На моём лице не дрогнул ни один мускул.
— Это? — Я всё же сумел освободиться от его медвежьей хватки. — Это, Серёга, не ерунда, это зажигалка.
— Ладно тебе, Егор. Не финти. Сечёшь прекрасно, о чём толкую.
— Не-а, не секу, Серёга. Не секу и не просекаю.
Кондотьер хмыкнул недовольно, а потом громко вздохнул и покачал головой. Жуть как не хотелось ему чинить разборки. Но должность обязывала.
— Ну хорошо, — глядя куда-то в сторону сказал он. — Раз не просекаешь, значит, не просекаешь. Тогда слушай сюда. Тут такое дело.
— Кто жив, тот знает, такое дело: душа гуляет и носит тело, — перебил я его в бессознательной попытке оттянуть неприятное разбирательство.
Номер не прошёл, Архипыч, не обратив на моё глубокое метафизическое замечание ни малейшего внимания, поведал следующее:
— Сегодня на рассвете срочный вызов случился, вампиры двух своих подняли возле Ухашовского моста. Не до того нам, честно говоря, было, с чёрным демоном возились, но дежурную бригаду всё же отправили. Не могли проигнорировать. Не имели права. Так вот парни докладывают, что занятную картинку обнаружили на берегу. Представляешь, двум упырям из стаи Дикого Урмана кто-то ночью головы отсёк.
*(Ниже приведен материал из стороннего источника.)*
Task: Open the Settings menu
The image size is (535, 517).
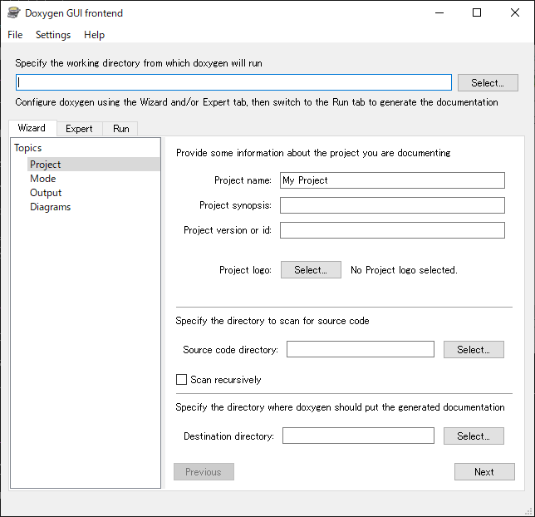Action: (x=53, y=35)
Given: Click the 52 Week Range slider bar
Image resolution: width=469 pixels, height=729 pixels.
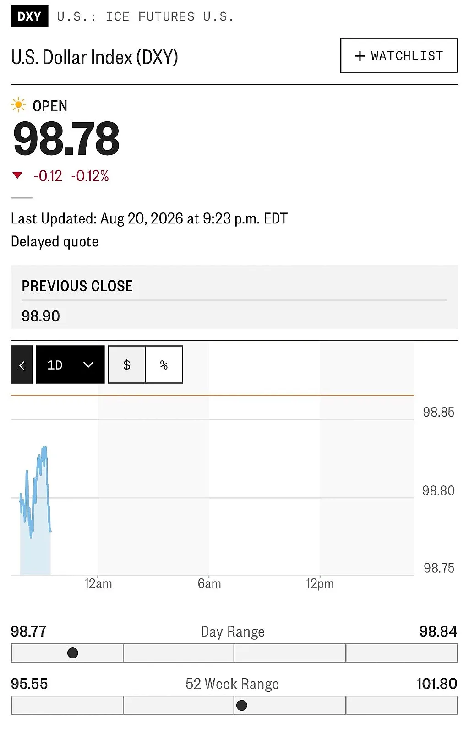Looking at the screenshot, I should point(235,706).

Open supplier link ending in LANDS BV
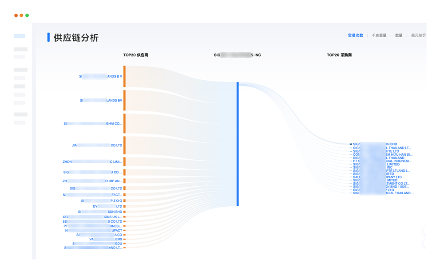[x=101, y=101]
— Да ты что! — притворно дался диву я и покачал головой: — Ай-яй-яй, нехорошо-то как.
— Ничего про это не слышал? — проигнорировав моё чернушное шутовство, полюбопытствовал Архипыч.
Я смерил его взглядом.
Глыба. Монумент. Памятник. Памятник силе, чести и отваге того битого, за которого десять битых дают. Врать такому, что от Вечного Огня прикуривать, потому ответил уклончиво:
— А в чём проблема?
— А в том проблема, что упыряки эту зажигалку возле одного из трупов нашли, — чётко проговаривая каждое слово, произнёс Арихипыч. И, ткнув в зажигалку пальцем, добавил: — Штучка, между прочим, эксклюзивная. Гравировка на ней имеется примечательная. Надпись на дарсе. На древнем драконьем языке.
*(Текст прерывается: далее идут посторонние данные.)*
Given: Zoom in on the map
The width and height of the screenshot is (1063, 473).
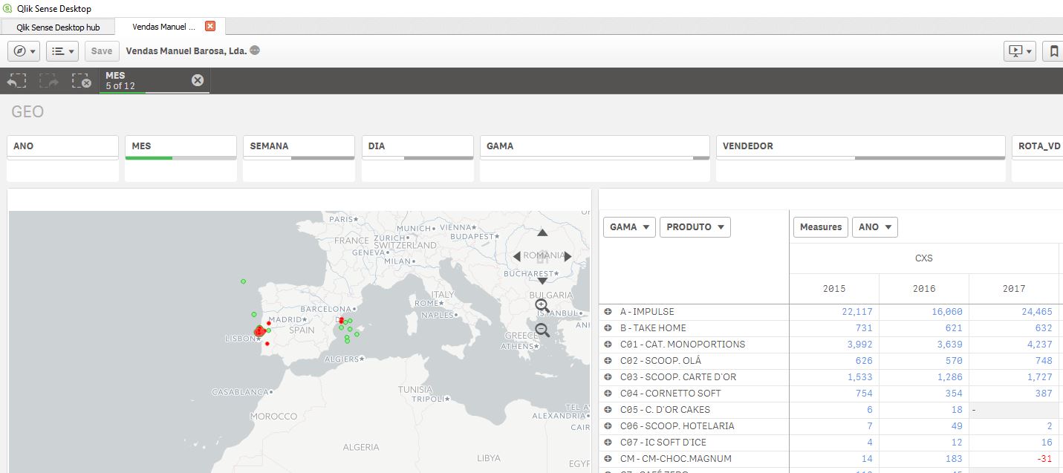Looking at the screenshot, I should pyautogui.click(x=542, y=305).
— А я, Серёга, и не отрекаюсь, что вещица моя. Глупо отрекаться. Ты же её у меня видел тысячу раз.
Признался и, слямзив зажигалку с его похожей на совковую лопату ладони.
— Значит, всё-таки ты там был сегодня ночью? — шумно, как после выпитой стопки водки, выдохнул молотобоец.
Вопрос прозвучал как утверждение.
Ответил я не сразу, несколько секунд искал верную линию поведения, но в итоге решил, что проще всего сказать правду, и как с обрыва в воду прыгнул:
— Был.
И сразу услышал главный вопрос:
— Вампиров ты завалил?
— Нет, Серёга, — мотнул я головой. — Это как раз они меня завалить пытались.
— Ой ли, Егор? — прищурился кондотьер.
— А зачем, скажи, мне врать? Я ваших людских законов не боюсь, я дракон, я неподсуден. Завалил бы кого, так бы прямо и сказал: завалил.
— Законов ты не боишься, понимаю, — не стал спорить молотобоец, — а как насчёт Дикого Урмана?
Поймав его внимательный взгляд, я пожал плечами:
— Не понимаю, куда ты клонишь.
— Всё ты, Егор, отлично понимаешь. Как ни крути, а вожак упыриной стаи в плане боевой магии покруче нагона-мага будет.
— И что с того?
— А то, что вряд ли хочешь, чтобы дохлых упыряк на тебя повесили. Разве нет?
— Чего хочу, чего не хочу, это, извини, Серёга, сугубо моё дело. А твоё дело знать, что я этих диких пальцем не тронул. Это также точно, как и то, что смерть неизбежна, а жизнь прекрасна.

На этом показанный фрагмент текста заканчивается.